The principle of evil consists in messing into other peoples’ affairs.—Ezra Pound
Dear Friends + Interlocutors,
The question is, what drives American foreign policy? Does the need to spend for “defense”—to keep the military/industrial complex (MIC) healthy, fat and happy—by itself drive policy-makers to do what they do? Chuck Spinney is an expert on military spending, and he feels that the Pentagon/MIC factor is paramount.
He sent me the current entry on his website, The Blaster, below. See who the real winners are of the Ukraine blowup. The follow-on entry, Putin’s path to war in three speeches, by James W. Carden is important. It covers diplomacy or lack of it.
Pentagon/MIC must be huge factor, but is it the determining one? I think what is going on inside policy-makers heads may come first. Their ill-conceived ideas, their egos, their prejudices, their ignorance, and how they have misconstrued America’s mission in the world—these factors are at least as important.

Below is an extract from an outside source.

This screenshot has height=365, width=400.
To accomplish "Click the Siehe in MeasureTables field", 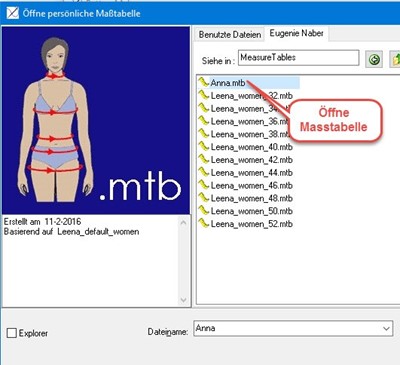I will [x=298, y=58].
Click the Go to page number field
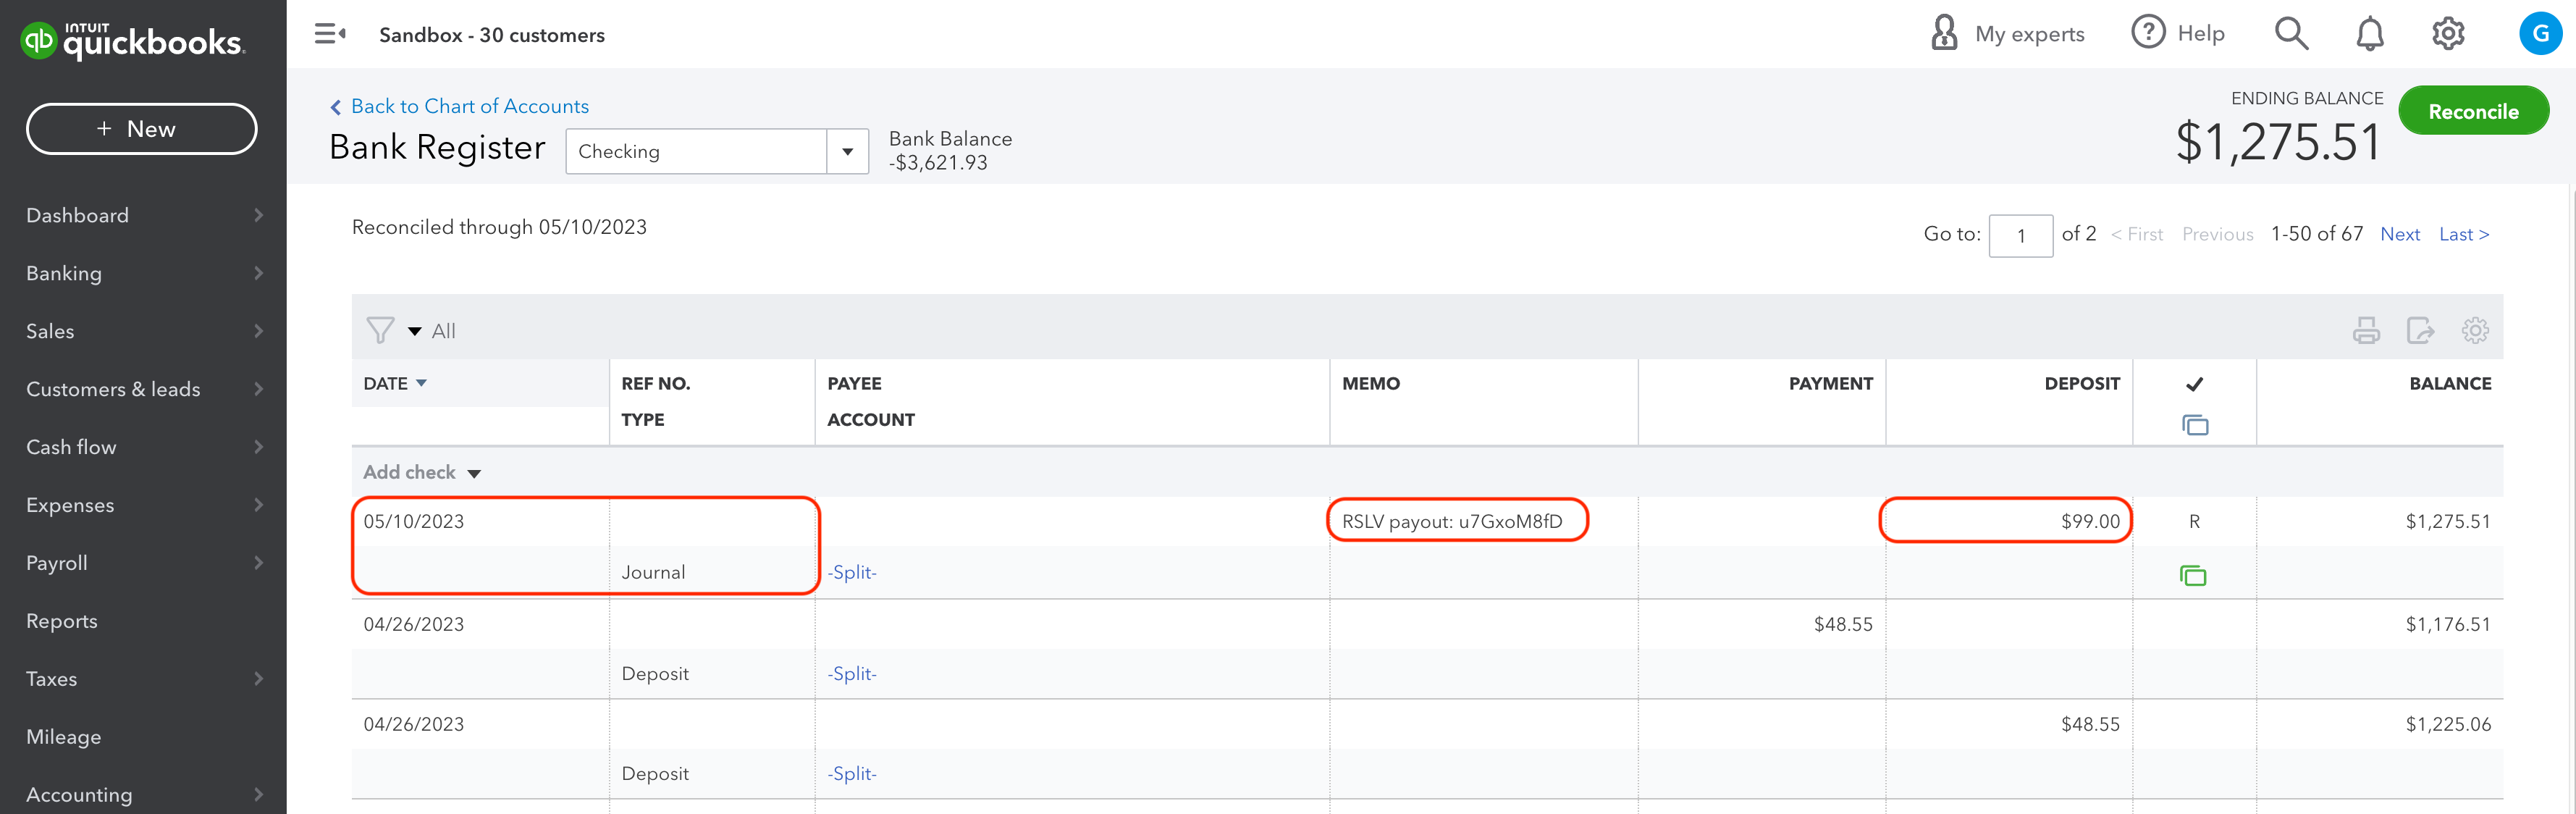 [2020, 236]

All I know for sure, irrespective of MIC or the hijacking of America, is that the Russian invasion of Ukraine was completely avoidable, easily avoidable, and was caused by decisions of Washington foreign policy operatives at the White House and State Department.
Neocon and neo-liberal apparatchiks did not make a mistake in ignoring Putin’s repeated concerns about NATO. (See Carden’s article in Spinney’s entry.) They deliberately ignored Putin to provoke a war.
They did not make a mistake in engineering the coup in Ukraine in 2014 which overthrew the elected government. It was part of the plan.
Under multiple administrations, they knew what they were doing. The Oval Office went with the flow. Bush Jr., Saint Obama, The Donald, and now Papa Joe—do you really think these characters comprehend what they are doing? They are sleepwalking.
The Blob plan was to make trouble for Russia, destabilize Russia, and ideally to bring about regime change in Russia so that it would revert to a basket case similar to
the Yeltsin years. Ukraine is a wedge issue, an expendable pawn. For their purposes, war is not bad. A proxy war is wonderful.